WHAT YOU HAVE TO DO: Every line from the one containing "640x410 pixels." through the end of the data is to be copied exactly, and nothing outside that range.
○ ○ ○ ○ ○
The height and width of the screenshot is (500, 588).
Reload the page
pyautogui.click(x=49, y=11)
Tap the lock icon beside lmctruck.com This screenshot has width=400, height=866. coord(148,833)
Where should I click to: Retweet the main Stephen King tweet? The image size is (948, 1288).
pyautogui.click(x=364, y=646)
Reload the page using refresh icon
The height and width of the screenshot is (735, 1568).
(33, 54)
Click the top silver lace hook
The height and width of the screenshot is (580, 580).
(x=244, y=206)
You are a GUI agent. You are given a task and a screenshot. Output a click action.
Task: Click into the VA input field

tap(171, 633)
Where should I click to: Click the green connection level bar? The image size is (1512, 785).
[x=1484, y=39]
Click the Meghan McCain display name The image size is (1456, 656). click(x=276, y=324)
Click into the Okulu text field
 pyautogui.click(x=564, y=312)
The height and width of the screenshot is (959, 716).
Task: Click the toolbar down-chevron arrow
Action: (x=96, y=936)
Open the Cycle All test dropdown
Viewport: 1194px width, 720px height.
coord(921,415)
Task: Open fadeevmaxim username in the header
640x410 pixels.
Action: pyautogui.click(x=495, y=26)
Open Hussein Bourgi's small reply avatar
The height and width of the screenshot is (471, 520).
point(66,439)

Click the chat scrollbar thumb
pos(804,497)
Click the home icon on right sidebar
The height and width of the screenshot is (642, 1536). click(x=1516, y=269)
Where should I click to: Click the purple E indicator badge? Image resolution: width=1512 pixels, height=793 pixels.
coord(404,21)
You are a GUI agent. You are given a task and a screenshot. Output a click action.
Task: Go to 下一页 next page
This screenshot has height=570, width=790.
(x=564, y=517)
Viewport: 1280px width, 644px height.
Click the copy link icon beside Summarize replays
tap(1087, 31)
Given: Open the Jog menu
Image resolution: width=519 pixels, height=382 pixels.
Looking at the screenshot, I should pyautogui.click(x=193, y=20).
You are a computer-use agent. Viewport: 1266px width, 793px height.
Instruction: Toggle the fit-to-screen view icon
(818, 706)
○ ○ ○ ○ ○
TASK RESULT:
640x410 pixels.
Action: pyautogui.click(x=495, y=26)
Open Hussein Bourgi's small reply avatar
The height and width of the screenshot is (471, 520).
point(66,439)

Click the chat scrollbar thumb
pos(804,497)
Click the home icon on right sidebar
The height and width of the screenshot is (642, 1536). click(x=1516, y=269)
Where should I click to: Click the purple E indicator badge? Image resolution: width=1512 pixels, height=793 pixels.
coord(404,21)
You are a GUI agent. You are given a task and a screenshot. Output a click action.
Task: Go to 下一页 next page
This screenshot has height=570, width=790.
(x=564, y=517)
Viewport: 1280px width, 644px height.
Click the copy link icon beside Summarize replays
tap(1087, 31)
Given: Open the Jog menu
Image resolution: width=519 pixels, height=382 pixels.
Looking at the screenshot, I should pyautogui.click(x=193, y=20).
You are a computer-use agent. Viewport: 1266px width, 793px height.
Instruction: Toggle the fit-to-screen view icon
(818, 706)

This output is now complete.